TVer配信はそのためだったのか…ロス五輪中継で民放局が撤退する莫大放映権料の限界

 8月11日に閉幕したパリオリンピック。日本は金20、銀12、銅13個と合計45個のメダルを獲得し、金20個は米中に続き3位。メダル獲得数も世界6位と大健闘の大会になった。ただし、次回の28年ロサンゼルス大会に今回の好成績が“追い風”として結びつくかは不透明だ。

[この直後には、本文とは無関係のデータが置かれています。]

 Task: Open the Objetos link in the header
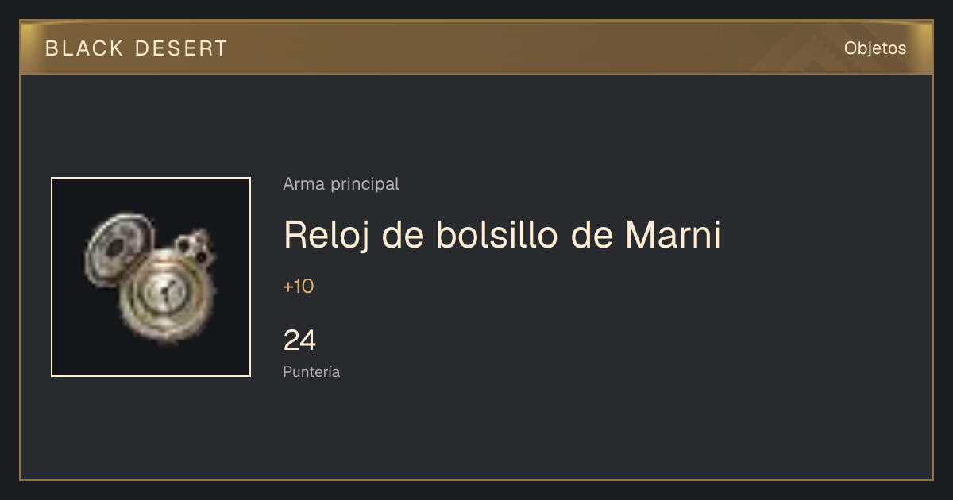875,48
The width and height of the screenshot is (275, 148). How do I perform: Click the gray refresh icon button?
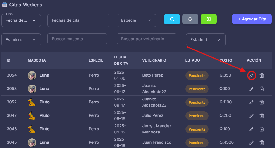click(x=190, y=19)
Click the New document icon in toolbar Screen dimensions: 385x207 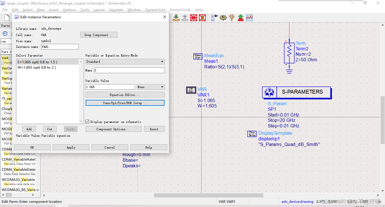coord(7,18)
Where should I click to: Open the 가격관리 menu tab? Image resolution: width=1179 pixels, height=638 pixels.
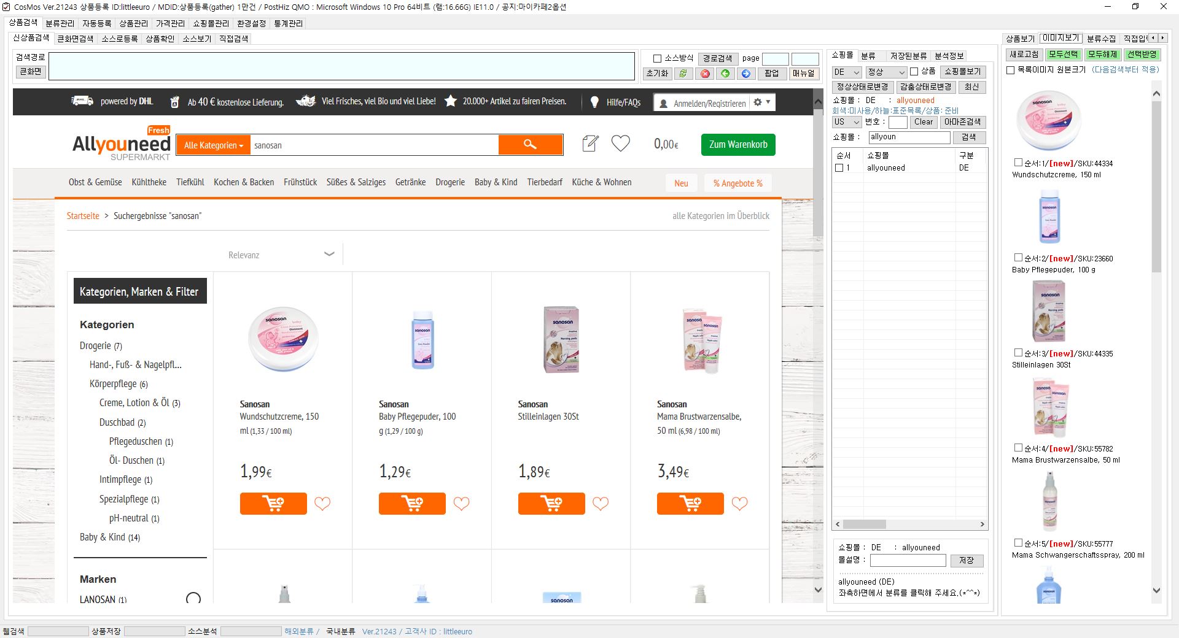[x=170, y=23]
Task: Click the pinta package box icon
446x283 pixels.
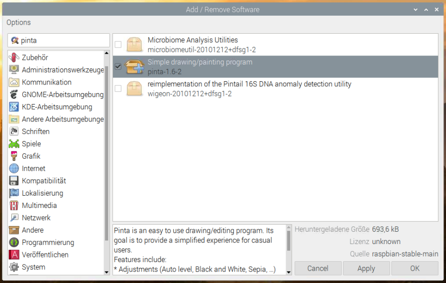Action: [134, 67]
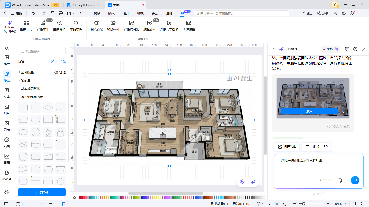Collapse the 基本流程圖形狀 section

click(32, 97)
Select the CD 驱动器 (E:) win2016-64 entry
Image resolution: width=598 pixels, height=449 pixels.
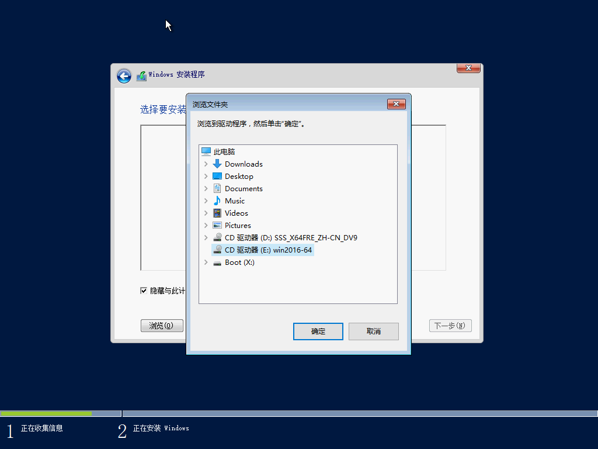pos(262,250)
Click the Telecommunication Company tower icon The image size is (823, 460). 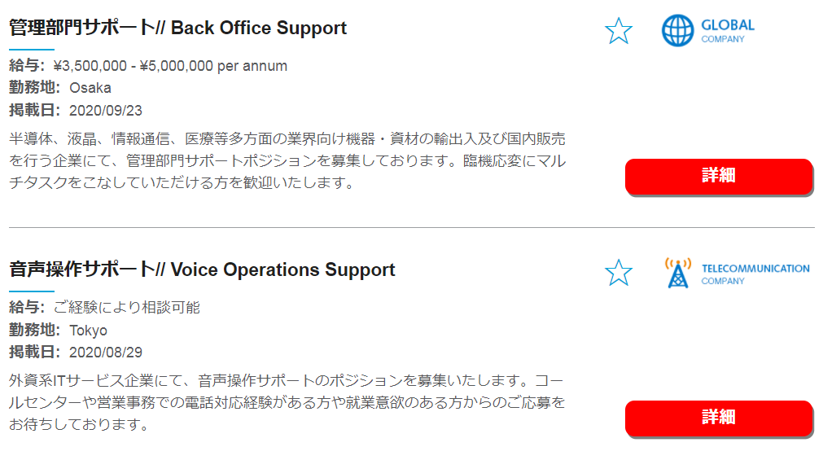click(x=677, y=273)
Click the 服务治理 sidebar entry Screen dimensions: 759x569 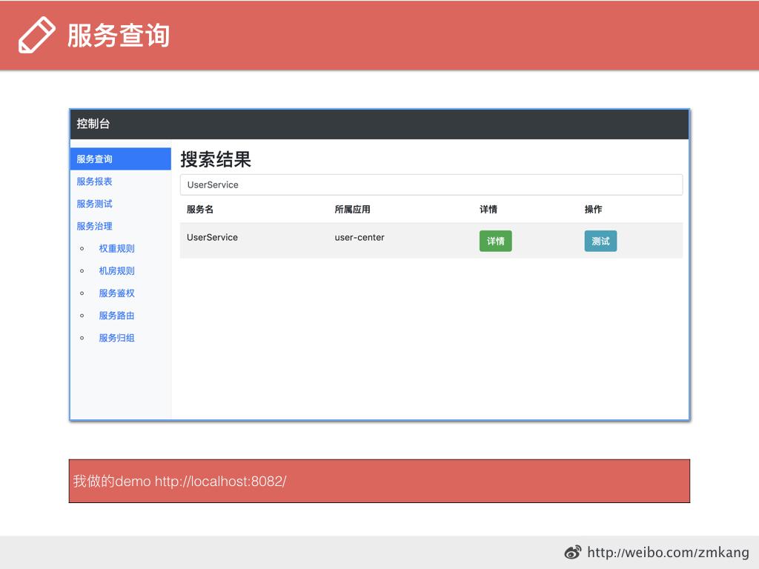(x=95, y=226)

「例えばテレビ放映権料。毎回大幅な右肩上がりで高騰を続け、4大会(18年冬季平昌、21年東京大会、22年冬季北京、24年パリ大会)で、何と日本のテレビ局は総額で1100億円を国際オリンピック委員会(IOC)に収める形になっています。NHKだけではとても賄いきれる額ではなく、日本民間放送連盟(民放連)で構成するジャパン・コンソーシアムが購入しているわけですが、次回のロス五輪に向けた放映権契約はまだ結ばれていない状況です」(夕刊紙記者)

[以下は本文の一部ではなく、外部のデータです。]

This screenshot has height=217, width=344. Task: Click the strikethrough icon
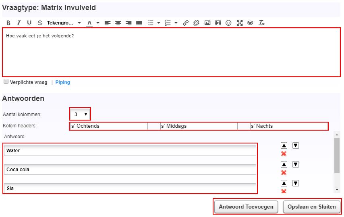(x=39, y=23)
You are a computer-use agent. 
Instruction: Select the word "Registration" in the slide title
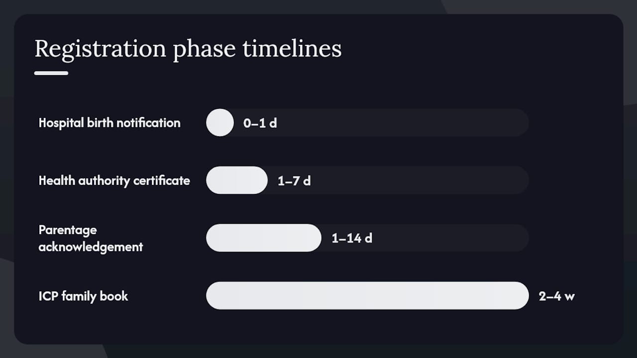(x=100, y=49)
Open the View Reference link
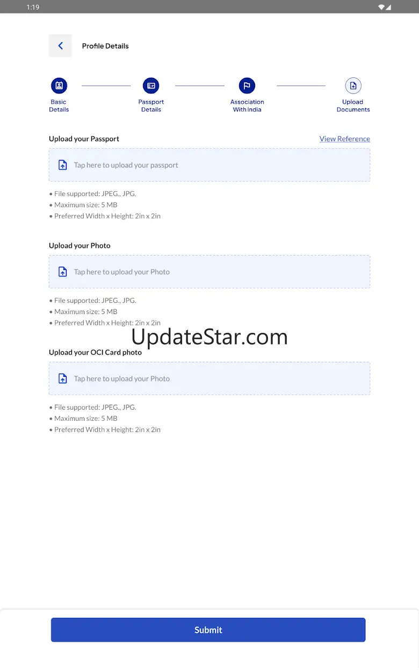 point(345,139)
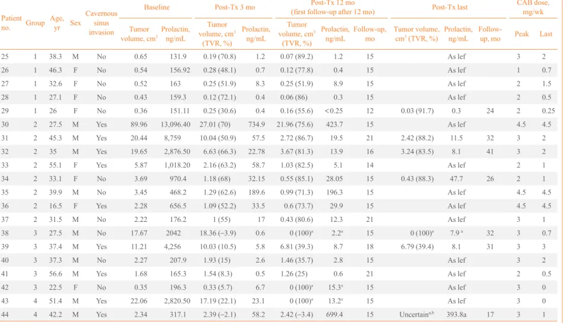Click the 'Age, yr' column header
Viewport: 563px width, 323px height.
[x=57, y=22]
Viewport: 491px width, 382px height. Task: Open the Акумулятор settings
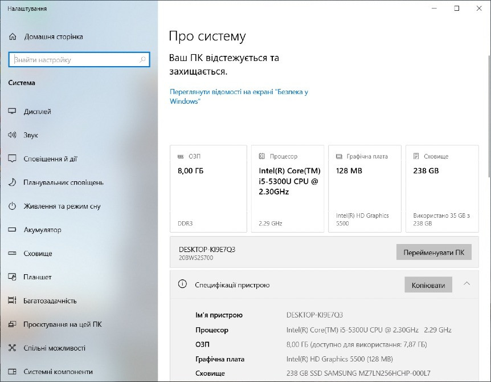[46, 230]
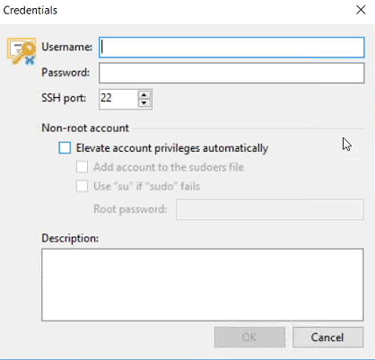Click the Credentials title bar text
Screen dimensions: 375x360
click(31, 10)
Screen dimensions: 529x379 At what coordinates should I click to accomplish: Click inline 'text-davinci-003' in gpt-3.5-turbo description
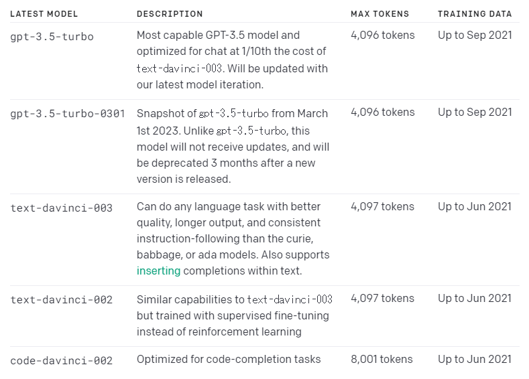pyautogui.click(x=179, y=68)
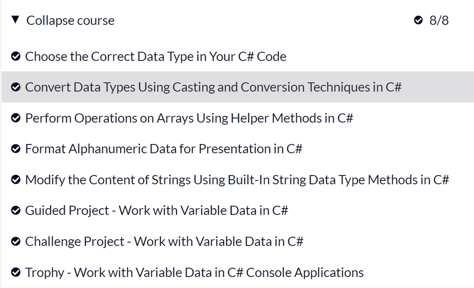
Task: Click checkmark icon next to Format Alphanumeric Data
Action: click(x=15, y=149)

 これまでは基本的に全競技生中継が基本だったが、パリ大会ではレスリングや男子のゴルフも当初は生中継する枠がなかったという。

「結局、最終的には切り売りされることになったんです。IOCが放映権料の枠組みをどういう形で取るのかまだわかりませんが、現状から下がることはまず考えられない。次回の交渉も相当苦戦すると思います。最悪、多くの民放キー局が五輪中継を撤退する可能性も十分ある。それを見越して今回はTVerでの配信を行ったんです」(民放連関係者)

 IOCの日本企業によるスポンサー契約も大きく変わる。18年の冬季平昌から24年パリ大会まで総額約8億3500万ドル(当時のレートで約1312億5000万円)のスポンサー契約を結んでいたトヨタが、契約更新の意思がないことをすでにIOCに伝えている。

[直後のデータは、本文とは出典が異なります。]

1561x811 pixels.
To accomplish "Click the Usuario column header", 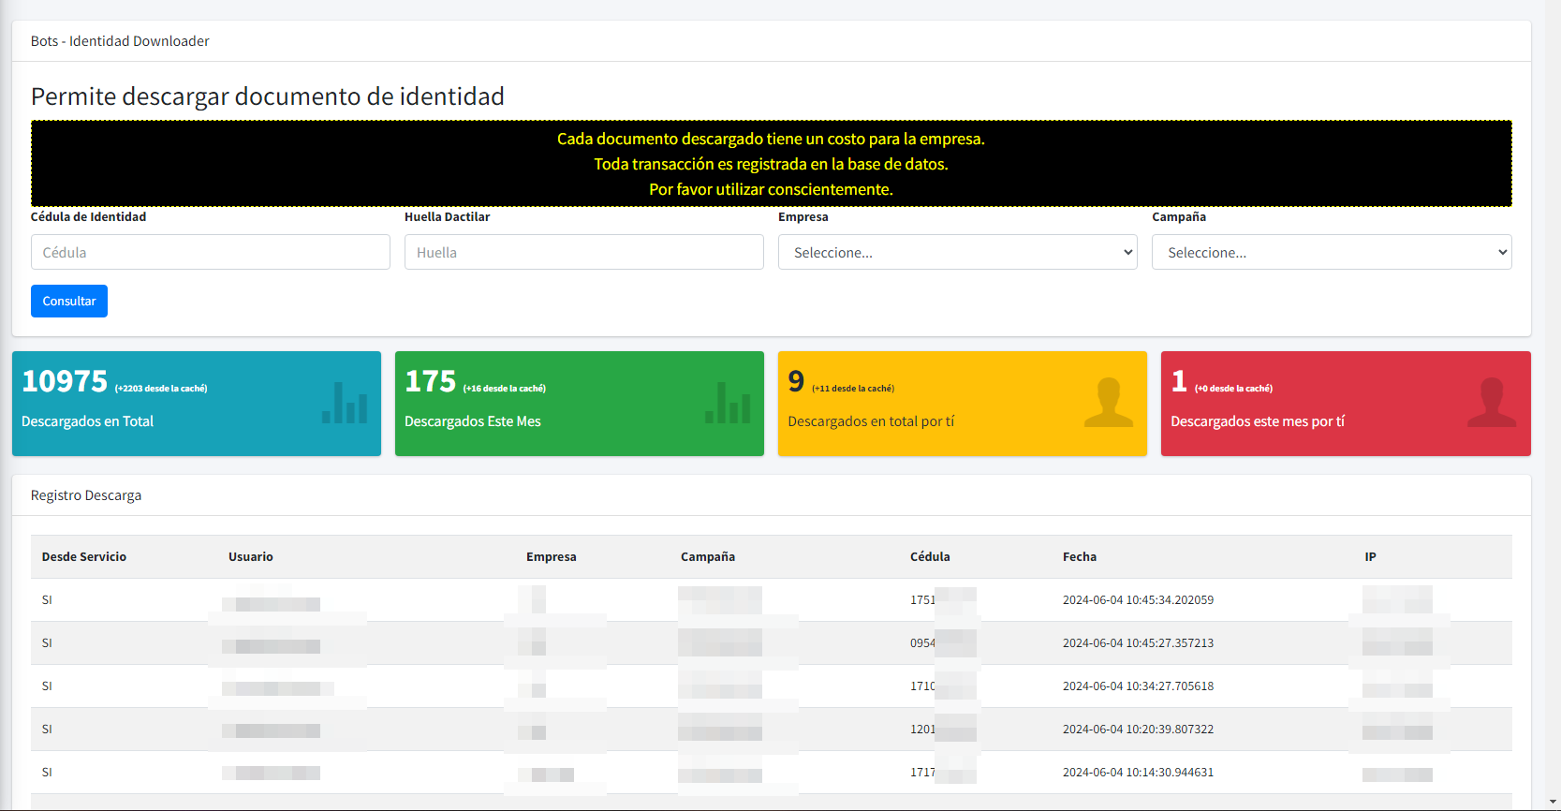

「ロス五輪は米国が威信をかけて成功を目指すでしょうから、日本企業はますます蚊帳の外状態になるでしょう。加えて、金満五輪にますます拍車がかかることは確実です」(IOC担当記者)

 ロス五輪では野球やソフトボールが復活するが、日本で人気に火が付いたブレイキンは不採用が決定している。中継といい競技といい、早くも逆風の雰囲気が漂っているのである。